Tuesday, February 1, 2011

Monotony

Our family has not been called to a foreign mission field, or to adopt orphans from a far away land, or start a home school ministry, or to “create” a large mega family, to write a curriculum, to start a college, to open a book store, to live organically off the land in our log home our family built, to sell everything buy an RV and take a US history tour, or any of the other excitements that many home schooling families are called to.

We have been called to live a simple, quiet, agrarian multi generational life, which I am sure conjures up in you imagines of Little House on the Prairie, The Waltons, sleigh rides, dips in the pond, enormous meals (all from scratch), a wise Pa, a soft-spoken mother, and mischievous  kids getting into a pickle. But those lives of old, and ours are about a “slow steady obedience in the same direction” (AW Towser?).

Get up, pray, feed kids, feed livestock,  discipline kids, teach, discipline kids, do laundry, clean up, feed kids, pray, read, clean up, do laundry, hug waking child, pray, feed kids, discipline again, feed livestock, chop– sauté— bake, listen, advise, feed kids, clean up, read read read, wipe, brush, tuck, rest, sleep, re tuck, sleep, REPEAT. One day into the next, then week, then month, then one year folds over the next.

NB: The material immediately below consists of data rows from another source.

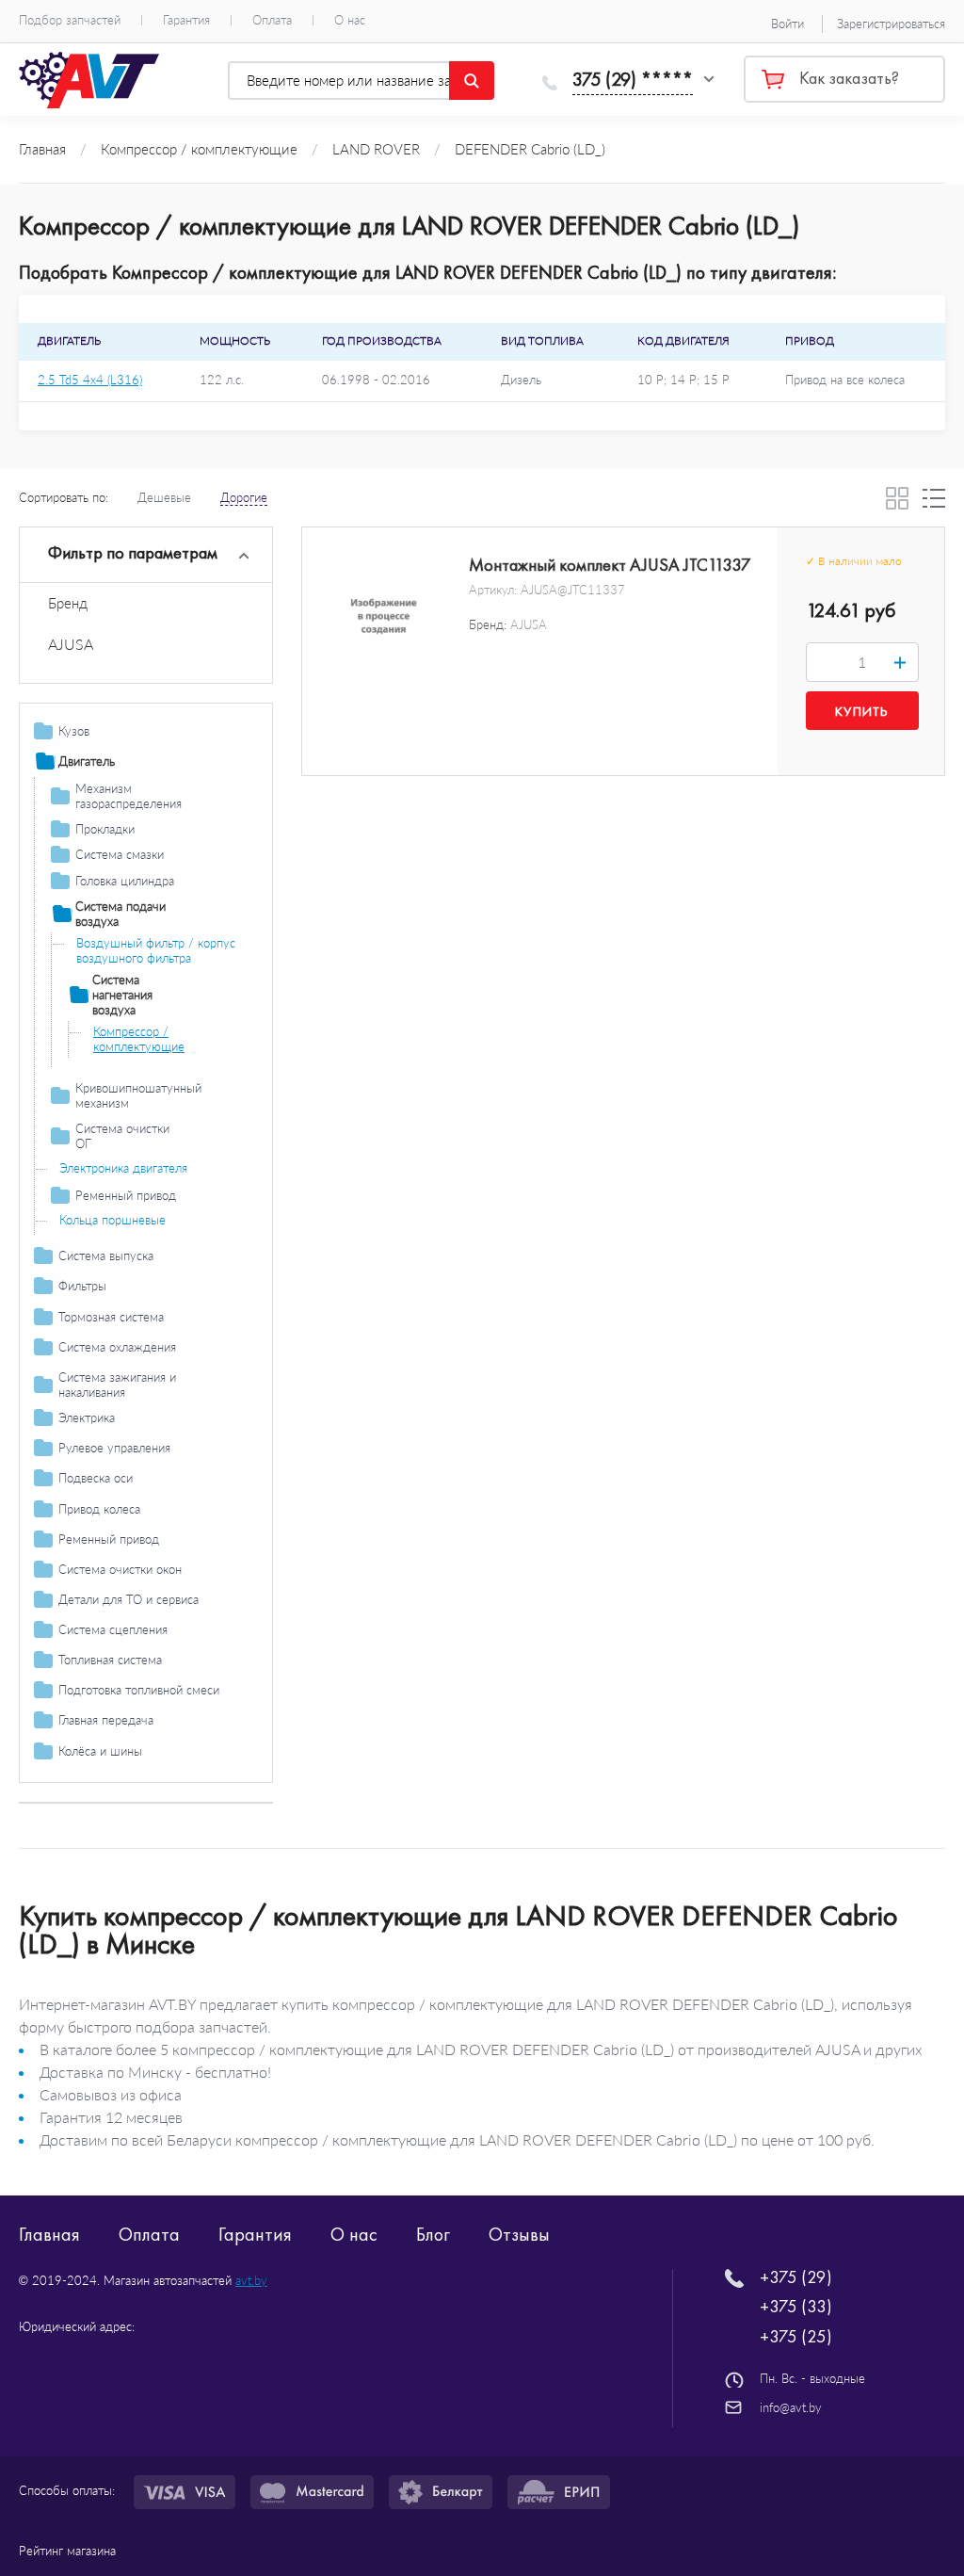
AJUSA (70, 644)
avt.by (251, 2280)
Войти (787, 23)
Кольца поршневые (112, 1219)
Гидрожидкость (101, 1823)
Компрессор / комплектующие (139, 1039)
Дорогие (243, 497)
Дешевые (164, 497)
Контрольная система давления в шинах (149, 1784)
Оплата (272, 20)
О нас (349, 20)
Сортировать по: (63, 497)
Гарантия (186, 20)
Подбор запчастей (69, 20)
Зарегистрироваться (891, 23)
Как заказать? (849, 78)
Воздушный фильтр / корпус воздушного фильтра (155, 950)
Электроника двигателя (123, 1167)
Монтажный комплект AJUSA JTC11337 (610, 565)
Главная (49, 2234)
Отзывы (519, 2234)
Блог (433, 2234)
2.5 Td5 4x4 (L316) (90, 379)
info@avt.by (791, 2407)
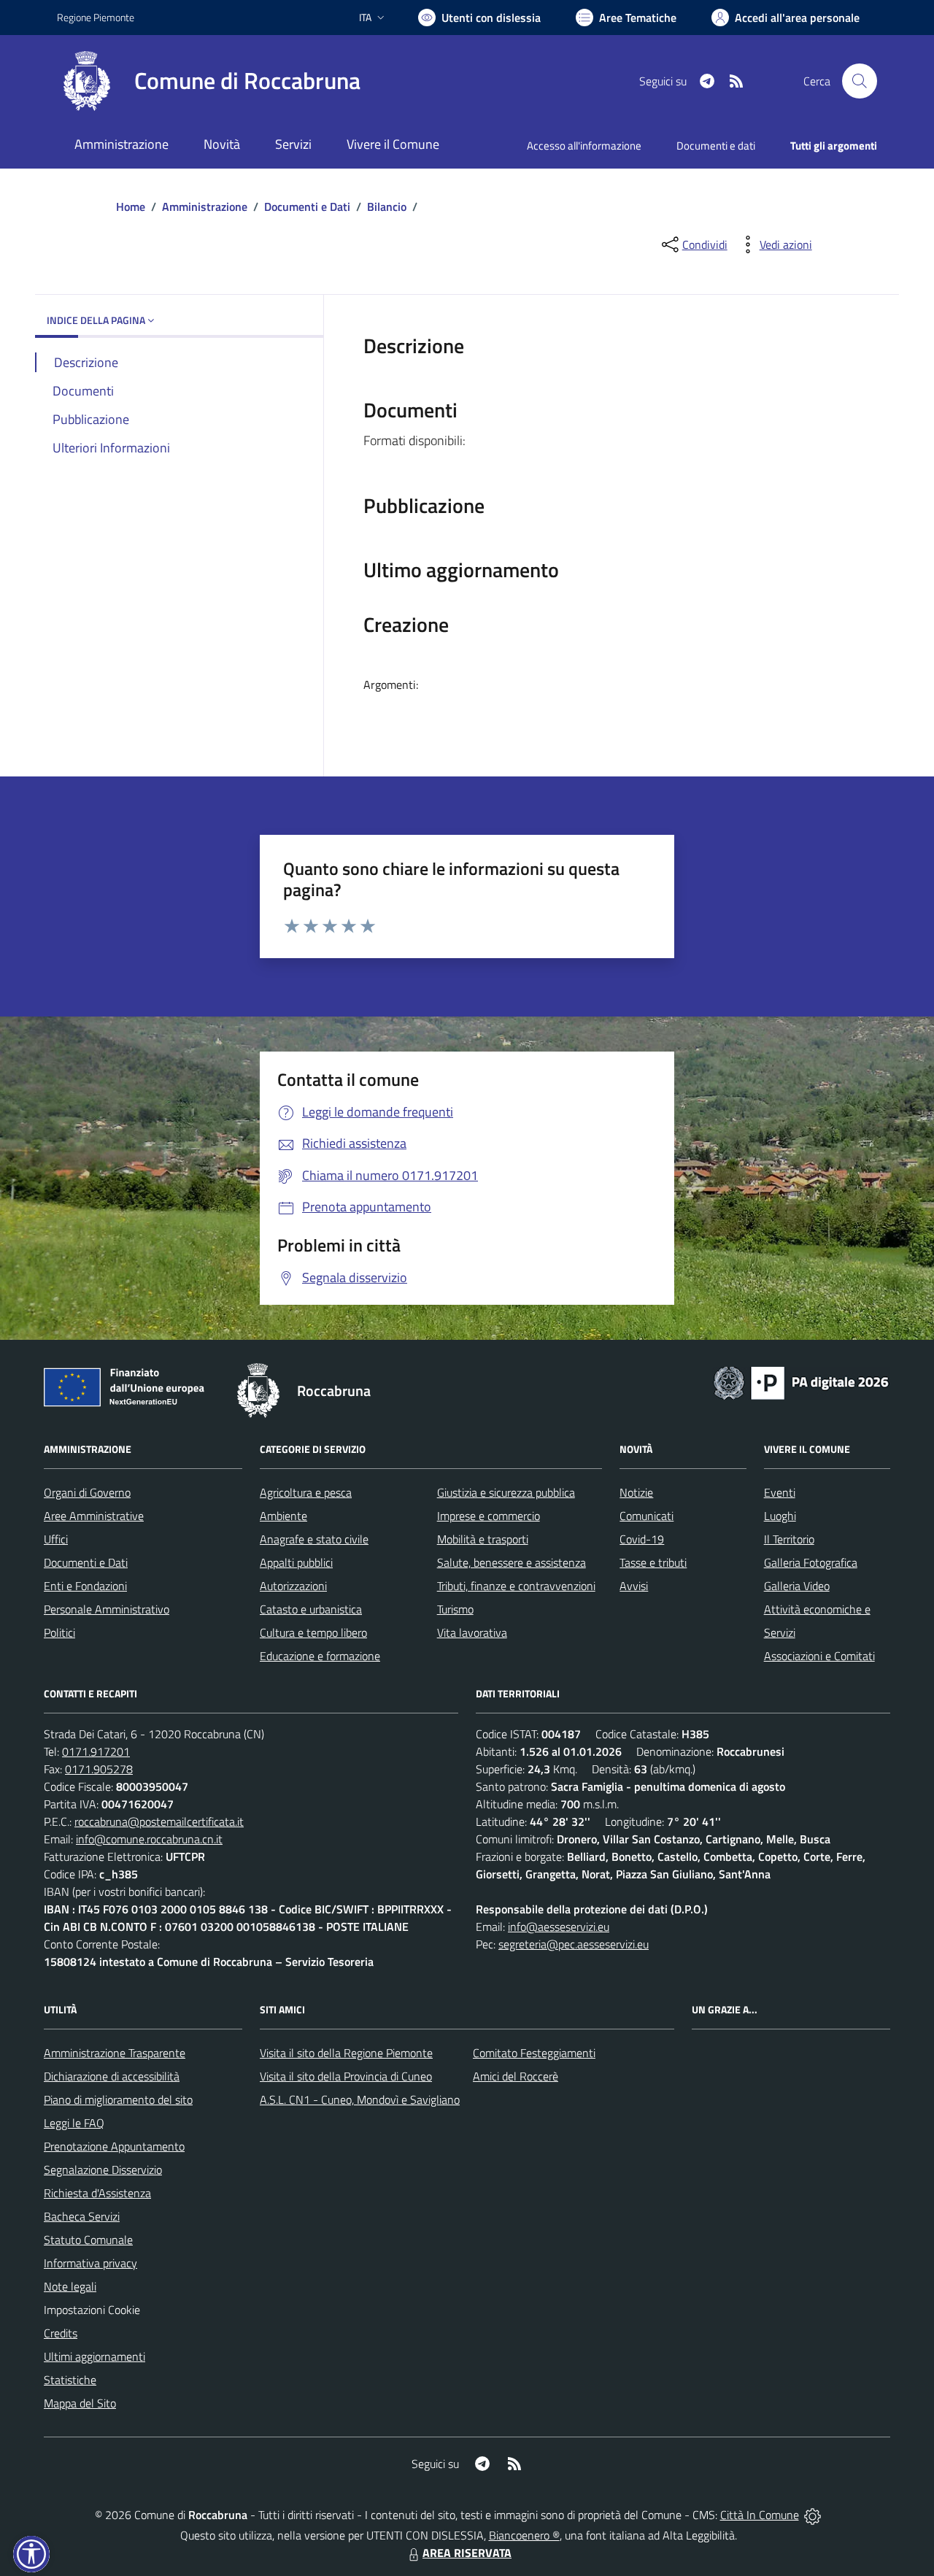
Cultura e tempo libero (313, 1632)
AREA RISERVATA (467, 2552)
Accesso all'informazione (584, 145)
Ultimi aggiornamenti (94, 2356)
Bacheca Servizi (82, 2216)
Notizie (636, 1492)
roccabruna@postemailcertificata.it (159, 1821)
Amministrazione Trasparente (114, 2053)
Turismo (455, 1609)
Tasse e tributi (653, 1562)
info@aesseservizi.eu (558, 1926)
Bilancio (386, 206)
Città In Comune (759, 2514)
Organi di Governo (87, 1492)
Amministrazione (204, 206)
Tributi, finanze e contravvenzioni (516, 1585)
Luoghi (780, 1515)
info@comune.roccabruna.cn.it (149, 1839)
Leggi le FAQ (74, 2123)
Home (130, 206)
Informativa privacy (90, 2263)
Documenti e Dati (307, 206)
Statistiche (70, 2379)
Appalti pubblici (296, 1562)
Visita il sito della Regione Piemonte (346, 2053)
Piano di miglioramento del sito (118, 2099)
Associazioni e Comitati (819, 1656)
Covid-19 (642, 1539)
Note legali (70, 2286)
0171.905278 (99, 1769)
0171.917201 (96, 1751)
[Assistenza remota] (812, 2514)
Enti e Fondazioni (85, 1585)
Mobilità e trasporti (482, 1539)
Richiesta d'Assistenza (97, 2193)
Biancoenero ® (524, 2535)
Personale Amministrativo (106, 1609)
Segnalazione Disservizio (103, 2169)
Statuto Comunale (88, 2239)
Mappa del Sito (80, 2403)
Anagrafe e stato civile (314, 1539)
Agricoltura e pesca (306, 1492)
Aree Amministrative (94, 1515)
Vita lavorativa (472, 1632)
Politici (59, 1632)
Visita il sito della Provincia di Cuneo (346, 2076)
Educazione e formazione (320, 1656)
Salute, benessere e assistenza (511, 1562)
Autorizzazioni (293, 1585)
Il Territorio (789, 1539)
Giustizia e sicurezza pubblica (506, 1492)
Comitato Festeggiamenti (534, 2053)
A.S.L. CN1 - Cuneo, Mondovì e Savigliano (360, 2099)
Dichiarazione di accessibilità (112, 2076)
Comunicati (647, 1515)
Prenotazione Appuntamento (114, 2146)
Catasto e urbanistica (311, 1609)
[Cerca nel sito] (859, 81)
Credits (60, 2333)
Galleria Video (797, 1585)
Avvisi (634, 1585)
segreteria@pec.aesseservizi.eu (573, 1944)
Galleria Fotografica (810, 1562)
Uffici (56, 1539)
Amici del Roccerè (515, 2076)
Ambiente (283, 1515)
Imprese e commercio (488, 1515)
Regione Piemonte (95, 17)
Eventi (779, 1492)
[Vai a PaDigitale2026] (801, 1381)
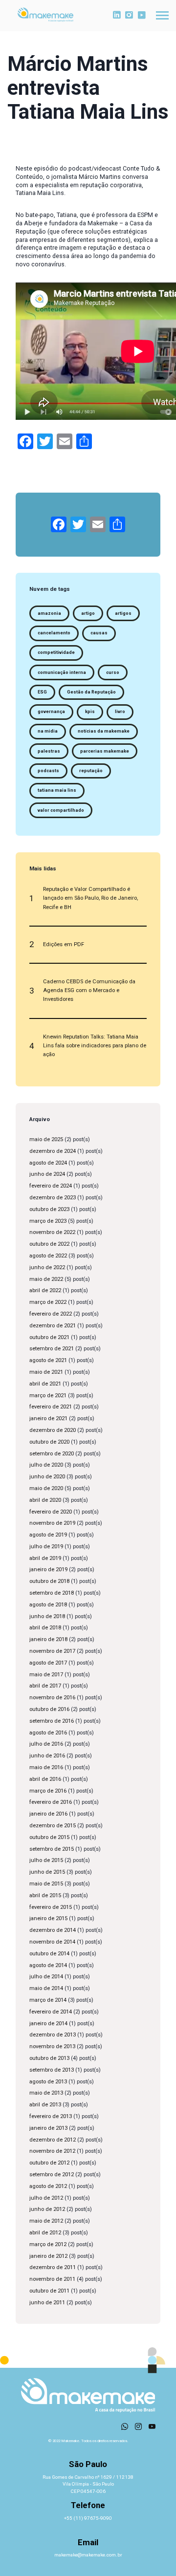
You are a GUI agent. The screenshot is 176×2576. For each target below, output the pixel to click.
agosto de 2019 (48, 1535)
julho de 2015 (46, 1860)
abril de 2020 (45, 1500)
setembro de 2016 (51, 1721)
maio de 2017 (46, 1674)
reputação (91, 770)
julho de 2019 (46, 1546)
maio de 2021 (46, 1372)
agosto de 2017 (48, 1663)
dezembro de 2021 (52, 1325)
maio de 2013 (46, 2093)
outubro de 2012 (49, 2163)
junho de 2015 (47, 1872)
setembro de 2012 (51, 2174)
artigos (123, 613)
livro (120, 711)
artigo (88, 613)
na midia (48, 731)
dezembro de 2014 (52, 1930)
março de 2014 (47, 2000)
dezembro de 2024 (52, 1151)
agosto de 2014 (48, 1965)
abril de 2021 (45, 1384)
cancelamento (54, 632)
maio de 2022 (46, 1279)
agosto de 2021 (48, 1360)
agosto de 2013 (48, 2081)
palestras (49, 751)
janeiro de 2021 (48, 1418)
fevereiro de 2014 (50, 2012)
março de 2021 (47, 1395)
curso (112, 672)
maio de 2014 (46, 1988)
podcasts (48, 770)
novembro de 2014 (52, 1942)
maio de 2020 (46, 1488)
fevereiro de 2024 (50, 1186)
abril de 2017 (45, 1686)
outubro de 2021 (49, 1337)
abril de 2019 (45, 1558)
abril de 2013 (45, 2104)
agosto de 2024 (48, 1163)
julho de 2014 (46, 1976)
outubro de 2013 (49, 2058)
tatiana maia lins (57, 790)
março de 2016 (47, 1791)
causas (99, 632)
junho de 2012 (47, 2209)
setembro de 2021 (51, 1348)
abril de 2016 (45, 1779)
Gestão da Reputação (91, 692)
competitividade (56, 652)
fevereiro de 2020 (50, 1512)
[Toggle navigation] (162, 15)
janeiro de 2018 (48, 1639)
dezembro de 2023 (52, 1197)
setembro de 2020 (51, 1453)
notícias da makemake (104, 731)
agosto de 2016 (48, 1733)
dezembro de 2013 (52, 2035)
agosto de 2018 (48, 1605)
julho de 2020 (46, 1465)
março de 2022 (47, 1302)
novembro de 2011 (52, 2279)
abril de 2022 (45, 1290)
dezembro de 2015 (52, 1825)
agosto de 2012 (48, 2186)
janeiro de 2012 (48, 2256)
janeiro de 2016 (48, 1814)
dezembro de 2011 (52, 2267)
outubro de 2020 (49, 1442)
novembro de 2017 (52, 1651)
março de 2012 (47, 2244)
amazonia (49, 613)
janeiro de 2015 (48, 1918)
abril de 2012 (45, 2233)
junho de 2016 (47, 1756)
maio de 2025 (46, 1139)
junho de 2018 (47, 1616)
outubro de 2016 (49, 1709)
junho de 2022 (47, 1267)
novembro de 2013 (52, 2046)
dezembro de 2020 (52, 1430)
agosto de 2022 (48, 1256)
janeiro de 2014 (48, 2023)
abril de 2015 (45, 1895)
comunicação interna (62, 672)
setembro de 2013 (51, 2070)
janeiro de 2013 (48, 2128)
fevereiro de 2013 (50, 2116)
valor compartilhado (61, 810)
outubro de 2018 (49, 1581)
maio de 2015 (46, 1884)
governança (51, 711)
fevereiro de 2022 (50, 1314)
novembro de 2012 (52, 2151)
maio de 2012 (46, 2221)
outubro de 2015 (49, 1837)
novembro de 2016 (52, 1697)
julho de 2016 (46, 1744)
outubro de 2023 (49, 1209)
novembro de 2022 (52, 1232)
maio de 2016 (46, 1767)
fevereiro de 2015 (50, 1907)
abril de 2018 (45, 1627)
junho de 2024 (47, 1174)
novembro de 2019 (52, 1523)
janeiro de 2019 (48, 1569)
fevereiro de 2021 (50, 1407)
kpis (90, 711)
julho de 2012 (46, 2198)
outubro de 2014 (49, 1953)
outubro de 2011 (49, 2291)
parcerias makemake (104, 751)
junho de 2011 (47, 2302)
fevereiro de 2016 (50, 1802)
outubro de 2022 (49, 1244)
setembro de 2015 (51, 1849)
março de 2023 (47, 1221)
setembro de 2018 (51, 1593)
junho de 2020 (47, 1476)
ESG (42, 692)
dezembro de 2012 (52, 2140)
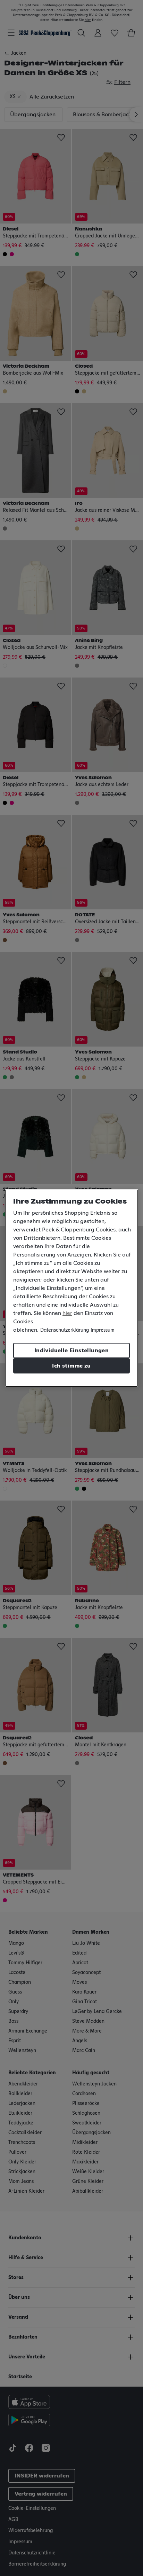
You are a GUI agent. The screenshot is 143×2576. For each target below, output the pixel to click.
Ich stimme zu (71, 1366)
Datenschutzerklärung (64, 1330)
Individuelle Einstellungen (71, 1350)
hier (67, 1313)
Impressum (103, 1330)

Some days this rhythm feels like drudgery, but on my best days I will tell you that it is so much more. Victor Hugo Penned: 
Have courage for the great sorrows of life, and patience for the small ones, and when you have laboriously accomplished your daily task, go to sleep in peace---God is awake.

 
Great sorrow and laborious tasks take place everywhere on my plain and simple prairie or your historical RV trip. All the small joys and sorrows are felt as acutely here as there. On this side of heaven we all live in a place where, work does not always feel like a blessing, Pa doesn’t always have the answer, Ma forgets that kind words are sweeter than honey and some times the pickle your child finds themselves in will have life long consequences. So whether you are called to a quiet life or some exciting home school adventure we all need to pray for courage, patience, the strength to do hard work, trust in a God who is ever watching, and selflessness to love as Christ loved us. Perhaps then the monotony and the drudgery will turn into beautiful gardens, flowers beds, children who rise up and call you blessed, clean and orderly homes that are safe havens, well-loved husbands, cared for elderly parents, and all that is good in abundant living, When the work is done and the golden end of the day comes, and the end of the calling pulls you to eternity, you can finish in peace and then rest.